TEXTO DE ORIGEN ▸
· · · ·

Por Alberto Fernández, ex funcionario del gobierno de Carlos Menem y ex jefe de gabinete de Néstor Kirchner y de Cristina Fernández de Kirchner.
Los argentinos hemos logrado mantener nuestra democracia por más de veinticinco años. Frente a las experiencias institucionales del mundo desarrollado ése no parece ser un gran logro. Pero a poco que se tenga presente que el nuestro es un país que a lo largo de todo el siglo XX ha vivido colapsado por rupturas a las reglas democráticas, uno puede sentirse feliz por haber alcanzado más de un cuarto de siglo de respeto a la institucionalidad.

· · · ·

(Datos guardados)
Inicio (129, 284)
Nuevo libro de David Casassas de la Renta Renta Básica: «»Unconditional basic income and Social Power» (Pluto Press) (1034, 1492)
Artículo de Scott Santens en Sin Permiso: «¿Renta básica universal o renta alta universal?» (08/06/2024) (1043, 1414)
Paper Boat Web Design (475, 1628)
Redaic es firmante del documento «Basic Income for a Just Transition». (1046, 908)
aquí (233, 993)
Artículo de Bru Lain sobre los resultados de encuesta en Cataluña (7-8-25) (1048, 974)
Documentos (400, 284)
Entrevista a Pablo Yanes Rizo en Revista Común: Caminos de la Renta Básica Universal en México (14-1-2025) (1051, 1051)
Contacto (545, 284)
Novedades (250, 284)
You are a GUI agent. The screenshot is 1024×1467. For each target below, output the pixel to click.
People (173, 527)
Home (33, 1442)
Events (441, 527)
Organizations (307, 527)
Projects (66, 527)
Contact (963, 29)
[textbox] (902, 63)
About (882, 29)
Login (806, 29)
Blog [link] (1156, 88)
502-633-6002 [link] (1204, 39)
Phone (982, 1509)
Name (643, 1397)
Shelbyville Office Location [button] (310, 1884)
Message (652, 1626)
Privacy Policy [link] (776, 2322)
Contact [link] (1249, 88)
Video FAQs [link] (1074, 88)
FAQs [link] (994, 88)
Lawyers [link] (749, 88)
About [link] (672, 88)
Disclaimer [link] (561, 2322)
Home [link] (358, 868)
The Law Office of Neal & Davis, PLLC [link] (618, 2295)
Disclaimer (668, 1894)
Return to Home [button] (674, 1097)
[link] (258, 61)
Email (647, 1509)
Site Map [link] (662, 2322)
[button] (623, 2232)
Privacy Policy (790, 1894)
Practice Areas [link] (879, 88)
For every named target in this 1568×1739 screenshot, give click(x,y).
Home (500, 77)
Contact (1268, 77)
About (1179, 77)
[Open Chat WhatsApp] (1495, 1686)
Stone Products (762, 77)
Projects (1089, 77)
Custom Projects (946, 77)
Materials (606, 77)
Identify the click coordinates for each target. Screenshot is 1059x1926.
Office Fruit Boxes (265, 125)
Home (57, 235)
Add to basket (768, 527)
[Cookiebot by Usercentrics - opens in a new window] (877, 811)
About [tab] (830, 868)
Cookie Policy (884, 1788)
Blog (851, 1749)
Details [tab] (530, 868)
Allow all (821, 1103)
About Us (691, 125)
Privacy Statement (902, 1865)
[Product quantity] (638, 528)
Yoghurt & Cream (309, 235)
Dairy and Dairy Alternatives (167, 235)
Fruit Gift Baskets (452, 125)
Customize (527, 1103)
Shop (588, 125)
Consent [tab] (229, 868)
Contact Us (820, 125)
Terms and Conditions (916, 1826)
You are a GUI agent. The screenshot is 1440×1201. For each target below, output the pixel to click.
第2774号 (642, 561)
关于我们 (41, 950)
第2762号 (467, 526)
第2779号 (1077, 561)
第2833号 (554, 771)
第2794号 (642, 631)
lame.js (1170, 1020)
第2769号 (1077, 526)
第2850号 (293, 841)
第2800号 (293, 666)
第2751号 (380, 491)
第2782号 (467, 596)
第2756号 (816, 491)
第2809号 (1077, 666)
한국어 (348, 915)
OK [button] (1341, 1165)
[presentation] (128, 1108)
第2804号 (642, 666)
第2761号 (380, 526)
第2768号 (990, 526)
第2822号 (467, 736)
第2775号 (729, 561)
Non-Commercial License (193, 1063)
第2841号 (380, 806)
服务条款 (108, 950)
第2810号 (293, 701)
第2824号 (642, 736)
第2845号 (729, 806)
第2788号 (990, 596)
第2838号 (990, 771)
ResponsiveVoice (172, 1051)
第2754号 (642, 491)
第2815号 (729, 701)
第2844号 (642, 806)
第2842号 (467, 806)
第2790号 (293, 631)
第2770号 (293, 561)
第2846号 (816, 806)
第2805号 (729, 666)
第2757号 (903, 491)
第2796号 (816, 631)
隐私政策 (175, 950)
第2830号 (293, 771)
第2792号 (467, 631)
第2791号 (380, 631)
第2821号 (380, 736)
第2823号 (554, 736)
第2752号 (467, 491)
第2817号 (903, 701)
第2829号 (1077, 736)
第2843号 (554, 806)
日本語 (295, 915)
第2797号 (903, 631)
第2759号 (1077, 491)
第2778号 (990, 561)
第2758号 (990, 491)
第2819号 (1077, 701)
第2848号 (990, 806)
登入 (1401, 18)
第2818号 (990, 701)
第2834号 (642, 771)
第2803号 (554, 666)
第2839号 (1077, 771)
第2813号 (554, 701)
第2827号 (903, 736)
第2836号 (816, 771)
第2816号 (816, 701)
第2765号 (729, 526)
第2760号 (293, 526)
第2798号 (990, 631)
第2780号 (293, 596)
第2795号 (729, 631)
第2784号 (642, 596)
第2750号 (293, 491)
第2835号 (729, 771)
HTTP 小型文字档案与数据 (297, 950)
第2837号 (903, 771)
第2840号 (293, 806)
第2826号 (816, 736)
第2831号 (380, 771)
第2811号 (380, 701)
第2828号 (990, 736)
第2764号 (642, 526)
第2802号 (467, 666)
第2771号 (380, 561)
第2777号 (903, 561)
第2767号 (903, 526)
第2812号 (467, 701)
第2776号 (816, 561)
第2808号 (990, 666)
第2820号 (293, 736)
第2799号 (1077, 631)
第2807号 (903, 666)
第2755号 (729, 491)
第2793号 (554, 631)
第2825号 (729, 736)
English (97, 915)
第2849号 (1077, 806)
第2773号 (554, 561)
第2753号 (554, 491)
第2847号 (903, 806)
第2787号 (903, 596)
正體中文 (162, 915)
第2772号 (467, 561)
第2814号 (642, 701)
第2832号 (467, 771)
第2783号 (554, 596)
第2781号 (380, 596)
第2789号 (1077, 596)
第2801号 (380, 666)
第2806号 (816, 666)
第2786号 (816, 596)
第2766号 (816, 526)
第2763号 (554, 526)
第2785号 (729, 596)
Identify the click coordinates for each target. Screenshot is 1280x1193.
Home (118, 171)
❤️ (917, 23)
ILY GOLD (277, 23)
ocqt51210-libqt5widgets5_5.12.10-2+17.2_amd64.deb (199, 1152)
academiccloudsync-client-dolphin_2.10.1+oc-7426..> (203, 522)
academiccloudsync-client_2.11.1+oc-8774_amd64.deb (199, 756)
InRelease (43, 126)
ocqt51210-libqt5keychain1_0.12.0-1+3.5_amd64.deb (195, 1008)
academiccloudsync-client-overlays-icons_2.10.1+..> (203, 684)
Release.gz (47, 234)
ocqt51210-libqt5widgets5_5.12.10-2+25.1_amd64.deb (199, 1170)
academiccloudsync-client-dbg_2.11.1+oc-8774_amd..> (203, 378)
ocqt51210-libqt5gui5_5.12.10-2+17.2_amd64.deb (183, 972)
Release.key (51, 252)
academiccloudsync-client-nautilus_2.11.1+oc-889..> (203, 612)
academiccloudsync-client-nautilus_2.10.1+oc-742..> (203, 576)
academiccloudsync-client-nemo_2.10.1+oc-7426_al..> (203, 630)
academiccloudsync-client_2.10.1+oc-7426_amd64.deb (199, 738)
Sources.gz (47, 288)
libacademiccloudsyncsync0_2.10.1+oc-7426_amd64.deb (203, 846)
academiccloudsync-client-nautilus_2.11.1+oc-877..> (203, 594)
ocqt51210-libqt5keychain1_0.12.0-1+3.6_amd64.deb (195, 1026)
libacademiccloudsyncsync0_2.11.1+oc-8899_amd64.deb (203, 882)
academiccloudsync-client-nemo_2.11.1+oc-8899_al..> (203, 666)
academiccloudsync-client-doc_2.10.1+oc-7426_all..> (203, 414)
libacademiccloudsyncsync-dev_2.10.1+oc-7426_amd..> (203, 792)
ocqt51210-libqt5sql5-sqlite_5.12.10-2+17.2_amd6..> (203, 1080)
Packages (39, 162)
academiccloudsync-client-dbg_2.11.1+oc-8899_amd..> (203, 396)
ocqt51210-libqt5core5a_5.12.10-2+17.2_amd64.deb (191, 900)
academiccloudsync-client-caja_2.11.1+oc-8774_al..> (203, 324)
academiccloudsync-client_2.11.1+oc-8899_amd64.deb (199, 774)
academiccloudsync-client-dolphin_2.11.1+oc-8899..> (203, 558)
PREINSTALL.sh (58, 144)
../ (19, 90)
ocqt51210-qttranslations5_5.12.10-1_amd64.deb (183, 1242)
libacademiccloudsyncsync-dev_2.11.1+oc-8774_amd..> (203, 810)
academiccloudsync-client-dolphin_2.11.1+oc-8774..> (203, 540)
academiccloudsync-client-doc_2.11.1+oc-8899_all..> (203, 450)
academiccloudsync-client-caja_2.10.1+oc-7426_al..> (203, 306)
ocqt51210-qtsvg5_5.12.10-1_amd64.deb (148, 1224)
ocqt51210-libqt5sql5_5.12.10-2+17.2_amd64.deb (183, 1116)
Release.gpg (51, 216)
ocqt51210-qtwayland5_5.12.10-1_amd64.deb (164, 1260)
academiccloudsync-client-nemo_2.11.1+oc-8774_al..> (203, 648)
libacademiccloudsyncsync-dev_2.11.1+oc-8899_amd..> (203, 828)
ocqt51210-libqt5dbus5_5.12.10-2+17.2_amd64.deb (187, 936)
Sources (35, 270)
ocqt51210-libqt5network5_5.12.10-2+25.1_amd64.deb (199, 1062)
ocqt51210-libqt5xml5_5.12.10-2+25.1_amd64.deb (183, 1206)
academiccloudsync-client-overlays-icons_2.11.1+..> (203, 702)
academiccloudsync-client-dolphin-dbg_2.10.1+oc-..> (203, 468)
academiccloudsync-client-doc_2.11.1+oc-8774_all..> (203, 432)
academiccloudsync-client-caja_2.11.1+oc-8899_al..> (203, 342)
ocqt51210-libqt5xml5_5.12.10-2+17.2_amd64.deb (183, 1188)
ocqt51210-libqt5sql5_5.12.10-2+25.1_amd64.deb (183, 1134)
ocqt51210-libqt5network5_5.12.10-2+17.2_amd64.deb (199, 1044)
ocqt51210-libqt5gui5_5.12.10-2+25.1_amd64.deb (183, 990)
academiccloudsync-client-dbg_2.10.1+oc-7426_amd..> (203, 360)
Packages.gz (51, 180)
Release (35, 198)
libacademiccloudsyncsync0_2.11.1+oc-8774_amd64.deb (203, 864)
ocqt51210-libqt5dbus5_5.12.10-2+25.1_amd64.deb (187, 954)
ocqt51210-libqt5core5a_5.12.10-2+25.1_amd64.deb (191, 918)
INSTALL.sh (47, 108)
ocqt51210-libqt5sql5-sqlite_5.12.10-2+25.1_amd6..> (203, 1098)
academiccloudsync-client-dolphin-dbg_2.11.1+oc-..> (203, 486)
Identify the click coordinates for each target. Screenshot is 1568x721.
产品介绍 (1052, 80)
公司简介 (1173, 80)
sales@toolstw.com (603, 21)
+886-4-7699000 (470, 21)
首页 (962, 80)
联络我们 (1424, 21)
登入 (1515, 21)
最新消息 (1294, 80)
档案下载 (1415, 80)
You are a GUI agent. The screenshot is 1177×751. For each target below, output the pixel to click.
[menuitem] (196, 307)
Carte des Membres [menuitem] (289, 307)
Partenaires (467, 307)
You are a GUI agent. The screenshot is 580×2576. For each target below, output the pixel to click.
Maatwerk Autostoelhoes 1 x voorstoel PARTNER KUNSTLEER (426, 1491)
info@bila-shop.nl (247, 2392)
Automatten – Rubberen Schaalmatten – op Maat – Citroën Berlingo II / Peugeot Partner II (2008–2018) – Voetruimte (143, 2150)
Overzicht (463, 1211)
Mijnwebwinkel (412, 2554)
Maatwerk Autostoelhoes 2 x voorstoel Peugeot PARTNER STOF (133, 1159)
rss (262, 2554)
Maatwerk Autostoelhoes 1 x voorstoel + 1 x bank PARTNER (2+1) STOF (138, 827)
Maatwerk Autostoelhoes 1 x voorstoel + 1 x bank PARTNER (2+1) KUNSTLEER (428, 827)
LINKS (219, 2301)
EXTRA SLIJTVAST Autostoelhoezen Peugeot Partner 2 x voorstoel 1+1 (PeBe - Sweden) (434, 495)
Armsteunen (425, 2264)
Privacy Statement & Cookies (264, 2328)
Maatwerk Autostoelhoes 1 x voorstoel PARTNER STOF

· · · ·

ENUNCIADO ▸ Copia sin cambiar nada el tramo del texto sobre la democracia argentina que va desde "Los argentinos hemos" hasta "a la institucionalidad.". Las filas no tienen nada que ver con esto.

TAREA RESUELTA ▸
Los argentinos hemos logrado mantener nuestra democracia por más de veinticinco años. Frente a las experiencias institucionales del mundo desarrollado ése no parece ser un gran logro. Pero a poco que se tenga presente que el nuestro es un país que a lo largo de todo el siglo XX ha vivido colapsado por rupturas a las reglas democráticas, uno puede sentirse feliz por haber alcanzado más de un cuarto de siglo de respeto a la institucionalidad.